What to do
1: Answer the following from the letter about the Uganda trip, one line each:
(a) How much must be raised for the plane ticket?
(b) On what date does the rough timeline of the trip begin?
(c) In which town and state is the mailing address located?
2: Copy out the lines of the listing unchanged, beginning with the line that contains "The width and height of the screenshot is (1920, 1080)." and continuing through the end of the listing, with the first and last lines included.

The rough timeline of the trip is from May 26th to the end of June or beginning of July. I need to raise $1300 for my plane ticket which I need to purchase very soon. The cost of my time there which includes all visas, travel, food, lodging, etc. is $1000. So with my plane ticket and living cost, I am in need of raising $2300. I know this is extremely short notice, but I am trusting the Lord with His provision. I ask that you pray for this trip to Uganda, and also pray about supporting me in this. As you know, it is already the middle of April and May 26th is very soon. I need to purchase a plane ticket asap. I am praying and trusting that God will provide in this, and asking that you would be a part of this with me.
If you would like to be involved either in prayer or giving, please contact me by email or phone (provided at the bottom). If you plan on making a financial contribution, checks can be made out to me and mailed to the address provided. As you know, time is of the essence, so a quick response would be greatly appreciated. Thanks.

In Christ,

Christian Outlaw

Mailing Address:
Christian Outlaw
20501 Roland Heights
Roland, AR 72135

Phone:
(719) 502-1163

Email:
outlaw.christian@gmail.com
~0r~
OutlawC@jbu.edu

Friday, April 2, 2010

12 Months Fly By...

Provided data
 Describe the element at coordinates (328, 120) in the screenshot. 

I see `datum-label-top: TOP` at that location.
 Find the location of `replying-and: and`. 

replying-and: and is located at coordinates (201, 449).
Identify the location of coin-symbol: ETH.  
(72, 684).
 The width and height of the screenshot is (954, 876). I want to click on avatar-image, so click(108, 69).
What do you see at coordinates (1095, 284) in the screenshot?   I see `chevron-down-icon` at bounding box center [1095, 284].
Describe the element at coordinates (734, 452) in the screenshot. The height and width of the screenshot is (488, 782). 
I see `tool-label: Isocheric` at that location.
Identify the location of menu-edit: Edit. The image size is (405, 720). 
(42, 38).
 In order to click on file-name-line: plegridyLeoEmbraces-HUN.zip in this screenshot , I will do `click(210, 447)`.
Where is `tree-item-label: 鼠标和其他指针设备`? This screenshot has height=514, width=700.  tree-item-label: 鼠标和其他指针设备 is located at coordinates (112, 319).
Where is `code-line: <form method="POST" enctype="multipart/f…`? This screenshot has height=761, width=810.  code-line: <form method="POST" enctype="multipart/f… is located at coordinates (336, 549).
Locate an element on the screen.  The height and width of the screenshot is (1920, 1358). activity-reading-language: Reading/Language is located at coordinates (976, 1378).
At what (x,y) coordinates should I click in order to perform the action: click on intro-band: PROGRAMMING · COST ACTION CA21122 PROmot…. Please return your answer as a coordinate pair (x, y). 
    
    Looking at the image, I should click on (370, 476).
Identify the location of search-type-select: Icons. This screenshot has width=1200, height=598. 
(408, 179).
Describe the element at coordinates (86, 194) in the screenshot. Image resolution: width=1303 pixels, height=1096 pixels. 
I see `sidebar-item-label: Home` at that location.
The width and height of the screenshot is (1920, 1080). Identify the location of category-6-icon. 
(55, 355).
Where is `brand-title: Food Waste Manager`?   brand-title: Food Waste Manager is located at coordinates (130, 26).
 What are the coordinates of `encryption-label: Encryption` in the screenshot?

Expected responses
1:
(a) $1300
(b) May 26th
(c) Roland, AR

2:
The width and height of the screenshot is (1920, 1080). Identify the location of category-6-icon. 
(55, 355).
Where is `brand-title: Food Waste Manager`?   brand-title: Food Waste Manager is located at coordinates (130, 26).
 What are the coordinates of `encryption-label: Encryption` in the screenshot?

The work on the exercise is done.